● **What this task involves**:
Working from the records below, repeat exactly the lines starting at the line that contains "Nyitóoldal (344, 589)" and ending at the line that contains "Partnerlinkek (136, 305)", inclusive.

● **Record set**:
------------------------------------

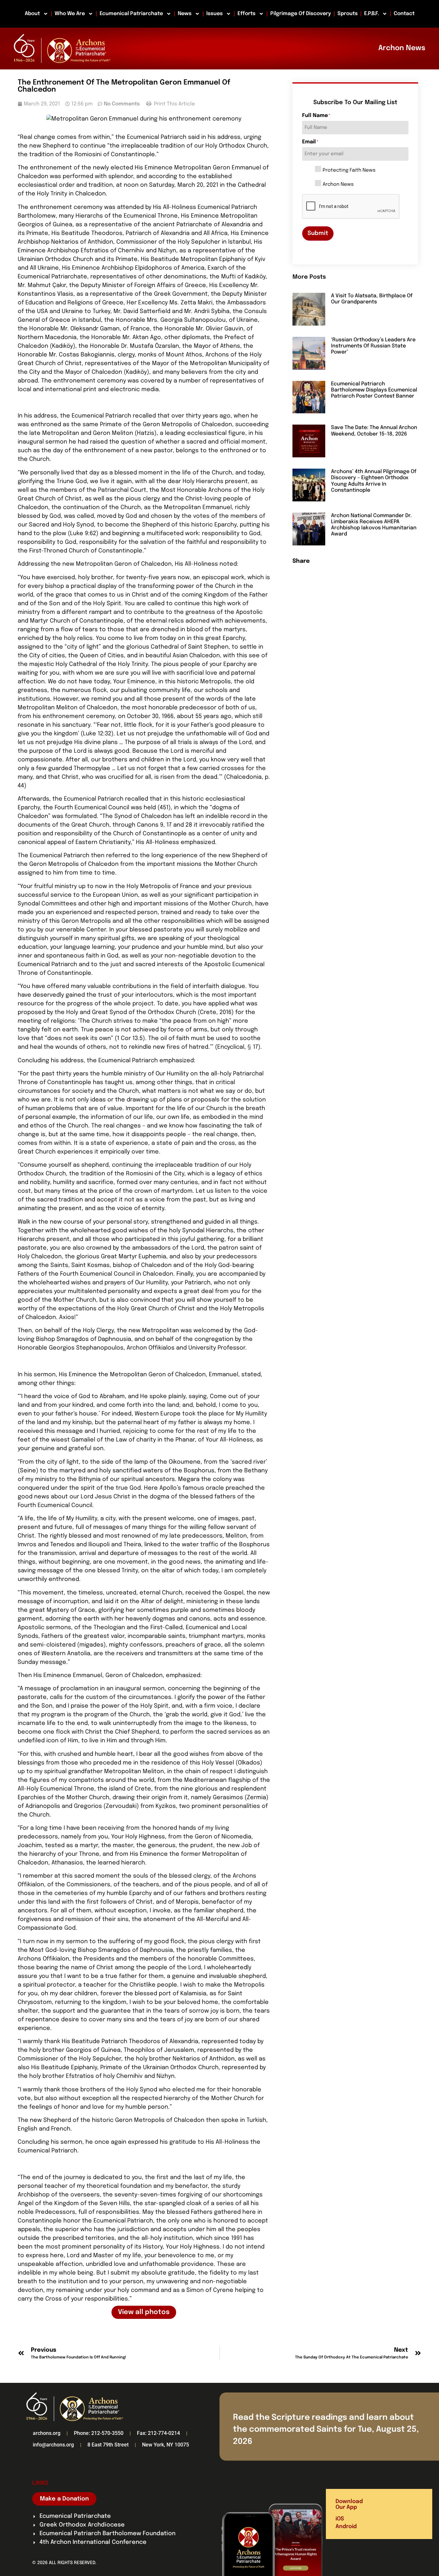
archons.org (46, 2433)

------------------------------------

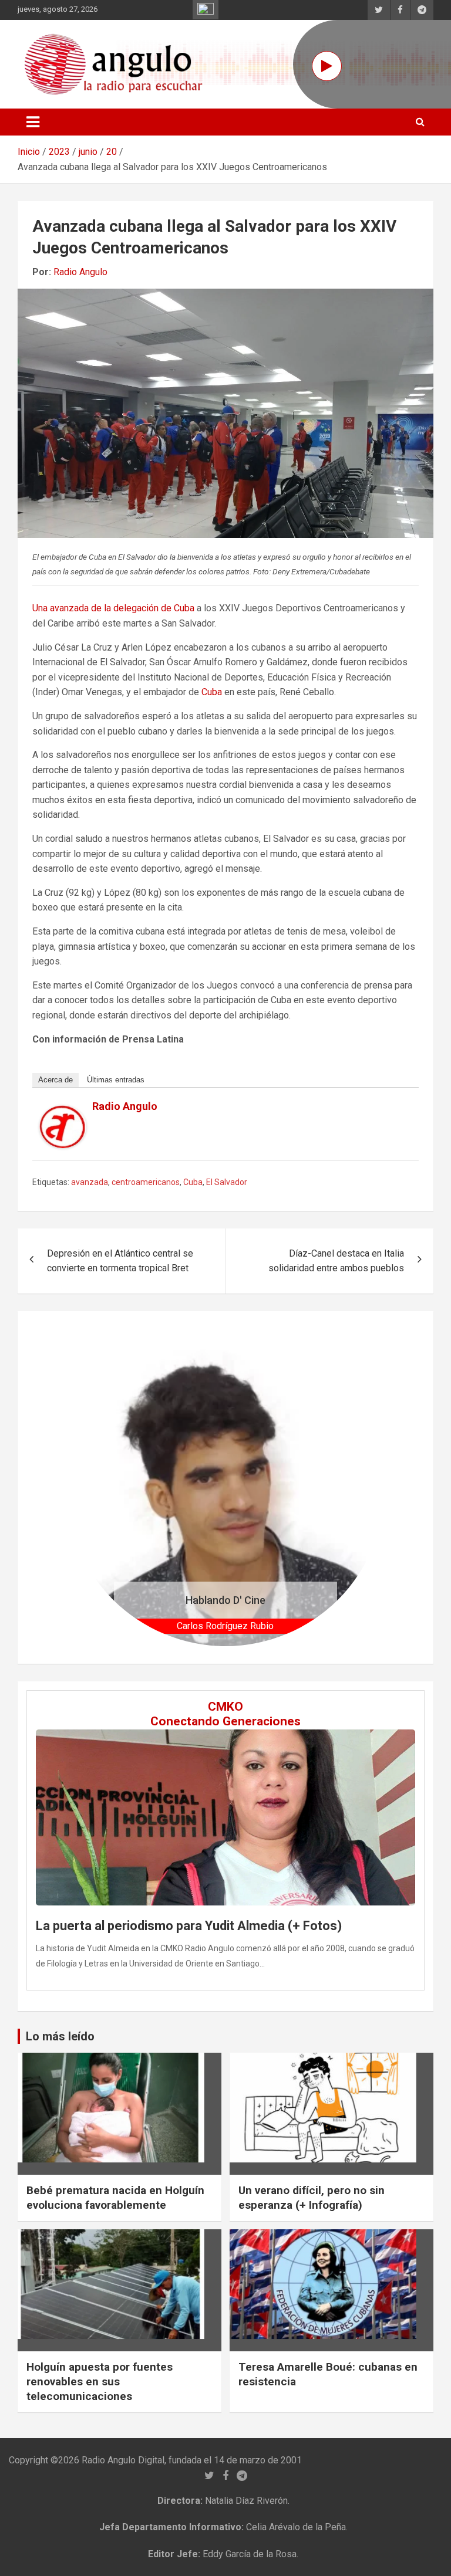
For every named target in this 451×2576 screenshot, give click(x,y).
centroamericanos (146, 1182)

------------------------------------

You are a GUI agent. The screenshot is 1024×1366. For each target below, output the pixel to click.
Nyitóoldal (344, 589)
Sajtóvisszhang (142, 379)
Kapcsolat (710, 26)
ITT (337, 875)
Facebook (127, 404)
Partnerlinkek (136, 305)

------------------------------------

● **Result below**:
Nyitóoldal (344, 589)
Sajtóvisszhang (142, 379)
Kapcsolat (710, 26)
ITT (337, 875)
Facebook (127, 404)
Partnerlinkek (136, 305)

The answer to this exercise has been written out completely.